Special needs adoption from a Jewish perspective.

Special needs adoption from a Jewish perspective.

Wednesday, November 20, 2013


There is a stereotype in some of the popular literature of the adopted "monster child".  The child who becomes violent and destructive and destroys the family which has taken him/her in.  The child who seemed so innocent and lovable, but turned out to be a psychopath.

-But what if, what if, what if you adopt a kid and he turns out to be a big, RAD, monster kid?  What if he screams and tantrums and poops on the floor and hits me and the other kids and destroys our life?  What are we going to do? What are we going to do?

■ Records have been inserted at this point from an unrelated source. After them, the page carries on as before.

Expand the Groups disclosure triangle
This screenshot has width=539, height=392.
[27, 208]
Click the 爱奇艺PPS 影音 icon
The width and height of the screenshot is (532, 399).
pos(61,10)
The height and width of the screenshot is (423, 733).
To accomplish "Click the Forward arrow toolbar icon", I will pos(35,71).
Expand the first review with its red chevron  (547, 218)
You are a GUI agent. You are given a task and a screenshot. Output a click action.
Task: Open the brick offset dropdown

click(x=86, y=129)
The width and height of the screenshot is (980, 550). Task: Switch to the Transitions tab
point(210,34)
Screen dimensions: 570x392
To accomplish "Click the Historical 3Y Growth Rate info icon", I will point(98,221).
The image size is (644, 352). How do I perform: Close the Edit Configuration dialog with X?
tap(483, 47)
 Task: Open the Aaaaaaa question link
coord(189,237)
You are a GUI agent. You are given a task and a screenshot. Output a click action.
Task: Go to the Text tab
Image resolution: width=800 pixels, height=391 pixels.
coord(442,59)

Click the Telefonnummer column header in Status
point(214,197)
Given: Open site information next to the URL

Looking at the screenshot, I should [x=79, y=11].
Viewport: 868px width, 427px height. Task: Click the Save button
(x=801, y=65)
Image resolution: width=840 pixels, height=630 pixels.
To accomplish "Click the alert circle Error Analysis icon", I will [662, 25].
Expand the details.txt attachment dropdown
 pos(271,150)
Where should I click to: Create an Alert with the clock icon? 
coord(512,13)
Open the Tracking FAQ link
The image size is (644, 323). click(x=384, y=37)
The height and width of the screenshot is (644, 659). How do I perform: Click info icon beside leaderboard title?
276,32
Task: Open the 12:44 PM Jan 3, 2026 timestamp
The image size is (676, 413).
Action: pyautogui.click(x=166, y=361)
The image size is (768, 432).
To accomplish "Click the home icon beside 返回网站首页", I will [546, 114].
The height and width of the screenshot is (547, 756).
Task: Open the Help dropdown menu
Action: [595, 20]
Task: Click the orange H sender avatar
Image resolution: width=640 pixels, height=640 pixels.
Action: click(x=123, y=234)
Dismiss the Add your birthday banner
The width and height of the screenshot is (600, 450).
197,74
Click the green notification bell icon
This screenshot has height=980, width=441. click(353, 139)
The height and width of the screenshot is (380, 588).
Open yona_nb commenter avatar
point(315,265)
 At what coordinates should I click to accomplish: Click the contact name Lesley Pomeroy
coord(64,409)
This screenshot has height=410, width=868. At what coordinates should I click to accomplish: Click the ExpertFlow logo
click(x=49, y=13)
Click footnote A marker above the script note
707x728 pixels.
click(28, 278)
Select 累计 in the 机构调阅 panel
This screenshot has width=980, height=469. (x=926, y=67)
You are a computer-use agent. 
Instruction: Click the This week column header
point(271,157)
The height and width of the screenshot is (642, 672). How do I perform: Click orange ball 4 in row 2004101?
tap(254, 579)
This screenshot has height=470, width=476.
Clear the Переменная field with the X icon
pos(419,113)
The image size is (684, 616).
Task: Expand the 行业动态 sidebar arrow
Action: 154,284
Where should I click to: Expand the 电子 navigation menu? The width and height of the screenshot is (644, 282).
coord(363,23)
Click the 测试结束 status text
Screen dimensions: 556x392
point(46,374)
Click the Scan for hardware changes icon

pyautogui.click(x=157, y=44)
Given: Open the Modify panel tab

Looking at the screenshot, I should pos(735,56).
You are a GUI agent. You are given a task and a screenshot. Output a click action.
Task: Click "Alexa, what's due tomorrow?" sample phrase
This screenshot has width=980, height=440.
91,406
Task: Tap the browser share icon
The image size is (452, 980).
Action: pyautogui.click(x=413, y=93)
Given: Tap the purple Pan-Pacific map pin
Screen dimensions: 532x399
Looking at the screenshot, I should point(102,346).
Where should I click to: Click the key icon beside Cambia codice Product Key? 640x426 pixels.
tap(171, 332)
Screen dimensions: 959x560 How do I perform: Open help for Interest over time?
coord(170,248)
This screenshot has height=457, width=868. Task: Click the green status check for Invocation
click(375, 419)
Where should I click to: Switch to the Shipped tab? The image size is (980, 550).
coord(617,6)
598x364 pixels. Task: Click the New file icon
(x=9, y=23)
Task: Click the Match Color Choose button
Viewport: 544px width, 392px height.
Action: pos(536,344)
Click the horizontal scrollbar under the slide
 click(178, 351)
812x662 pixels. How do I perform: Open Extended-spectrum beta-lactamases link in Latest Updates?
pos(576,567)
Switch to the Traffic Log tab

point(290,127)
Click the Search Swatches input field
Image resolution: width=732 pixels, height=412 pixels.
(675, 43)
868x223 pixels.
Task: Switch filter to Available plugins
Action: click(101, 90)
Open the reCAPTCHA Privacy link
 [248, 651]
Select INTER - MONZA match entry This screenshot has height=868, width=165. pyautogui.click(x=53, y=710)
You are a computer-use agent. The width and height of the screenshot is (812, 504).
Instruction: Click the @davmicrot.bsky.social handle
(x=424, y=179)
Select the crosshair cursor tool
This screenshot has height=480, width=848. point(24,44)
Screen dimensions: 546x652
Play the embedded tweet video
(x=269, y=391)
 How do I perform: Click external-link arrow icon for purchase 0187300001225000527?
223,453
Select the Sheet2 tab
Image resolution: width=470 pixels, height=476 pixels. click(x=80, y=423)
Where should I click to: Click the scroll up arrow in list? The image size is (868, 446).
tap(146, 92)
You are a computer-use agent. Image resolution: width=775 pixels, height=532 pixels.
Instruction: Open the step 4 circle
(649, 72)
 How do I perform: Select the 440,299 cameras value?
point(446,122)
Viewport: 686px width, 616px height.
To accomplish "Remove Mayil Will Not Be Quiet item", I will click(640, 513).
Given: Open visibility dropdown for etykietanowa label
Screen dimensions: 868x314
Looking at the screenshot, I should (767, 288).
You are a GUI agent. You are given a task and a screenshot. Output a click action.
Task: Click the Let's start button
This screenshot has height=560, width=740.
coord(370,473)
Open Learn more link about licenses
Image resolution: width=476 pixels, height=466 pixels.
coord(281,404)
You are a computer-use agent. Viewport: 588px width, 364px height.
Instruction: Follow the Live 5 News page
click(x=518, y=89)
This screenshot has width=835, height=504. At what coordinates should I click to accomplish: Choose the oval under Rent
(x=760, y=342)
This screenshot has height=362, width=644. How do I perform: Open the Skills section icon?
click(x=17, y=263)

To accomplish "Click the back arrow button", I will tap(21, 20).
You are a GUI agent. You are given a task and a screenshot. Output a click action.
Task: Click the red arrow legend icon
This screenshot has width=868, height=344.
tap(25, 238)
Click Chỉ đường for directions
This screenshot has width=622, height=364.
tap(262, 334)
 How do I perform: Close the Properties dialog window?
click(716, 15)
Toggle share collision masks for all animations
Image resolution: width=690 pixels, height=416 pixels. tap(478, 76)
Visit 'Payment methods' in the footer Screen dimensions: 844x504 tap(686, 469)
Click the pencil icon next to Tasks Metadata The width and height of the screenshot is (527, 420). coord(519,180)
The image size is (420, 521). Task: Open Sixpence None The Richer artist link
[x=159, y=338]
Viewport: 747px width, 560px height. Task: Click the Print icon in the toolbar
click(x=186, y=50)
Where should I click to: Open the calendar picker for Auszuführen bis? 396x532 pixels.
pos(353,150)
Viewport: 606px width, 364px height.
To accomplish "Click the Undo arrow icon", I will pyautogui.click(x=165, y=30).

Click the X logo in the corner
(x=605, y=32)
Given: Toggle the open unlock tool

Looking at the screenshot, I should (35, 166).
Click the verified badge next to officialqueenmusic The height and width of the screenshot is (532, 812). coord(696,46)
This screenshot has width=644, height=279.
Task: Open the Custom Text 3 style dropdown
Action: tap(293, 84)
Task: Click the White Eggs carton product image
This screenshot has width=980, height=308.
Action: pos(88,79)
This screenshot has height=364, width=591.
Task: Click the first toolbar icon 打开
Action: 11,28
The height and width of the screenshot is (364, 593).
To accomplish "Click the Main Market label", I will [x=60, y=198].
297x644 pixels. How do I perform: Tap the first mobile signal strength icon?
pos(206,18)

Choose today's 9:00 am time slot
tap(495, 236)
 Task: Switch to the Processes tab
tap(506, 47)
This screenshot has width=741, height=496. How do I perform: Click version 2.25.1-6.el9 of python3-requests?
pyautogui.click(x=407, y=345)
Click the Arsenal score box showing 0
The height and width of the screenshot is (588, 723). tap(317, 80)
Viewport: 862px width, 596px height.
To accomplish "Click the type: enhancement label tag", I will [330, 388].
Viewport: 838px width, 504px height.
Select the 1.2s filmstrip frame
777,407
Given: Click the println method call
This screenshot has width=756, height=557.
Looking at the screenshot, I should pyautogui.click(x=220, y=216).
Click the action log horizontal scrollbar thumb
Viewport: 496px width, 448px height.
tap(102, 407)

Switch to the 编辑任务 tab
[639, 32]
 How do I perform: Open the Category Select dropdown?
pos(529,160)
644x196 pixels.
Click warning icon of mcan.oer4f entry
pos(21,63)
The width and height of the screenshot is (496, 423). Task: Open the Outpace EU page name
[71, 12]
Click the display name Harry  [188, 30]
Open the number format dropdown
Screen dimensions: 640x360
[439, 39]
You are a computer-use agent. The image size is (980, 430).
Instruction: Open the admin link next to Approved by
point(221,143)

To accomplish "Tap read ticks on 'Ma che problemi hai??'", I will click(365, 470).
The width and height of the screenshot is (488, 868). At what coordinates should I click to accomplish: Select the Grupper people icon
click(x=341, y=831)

This stereotype is based on the experience of parents with Reactive Attachment Disorder (RAD). Adopted children have invariably gone through some kind of trauma -- or they would still be with their birth parents!  They need great stability in order to heal from this trauma.  In the process, they do much more testing of their parents than bio-kids -- who certainly do their share of parent-testing!  The more abuse, neglect, disrupted placements and other trauma these children have gone through, the harder it is for them to trust and attach.  This does not make them monsters.  It makes them hurt kids.  Parents need to be cognizant of their needs in order to address them.  Younger children in the home (if any) need to be protected.  Parents need to be psychologically prepared for the extreme testing and not take it personally.  This is all very hard.  But they are still just hurt children.  Just as if they were suffering from a physical injury and we would patiently help them regain function, so do RAD children suffer from emotional injury which requires lots and lots of patience and hard work to regain the emotional competency that most people take for granted.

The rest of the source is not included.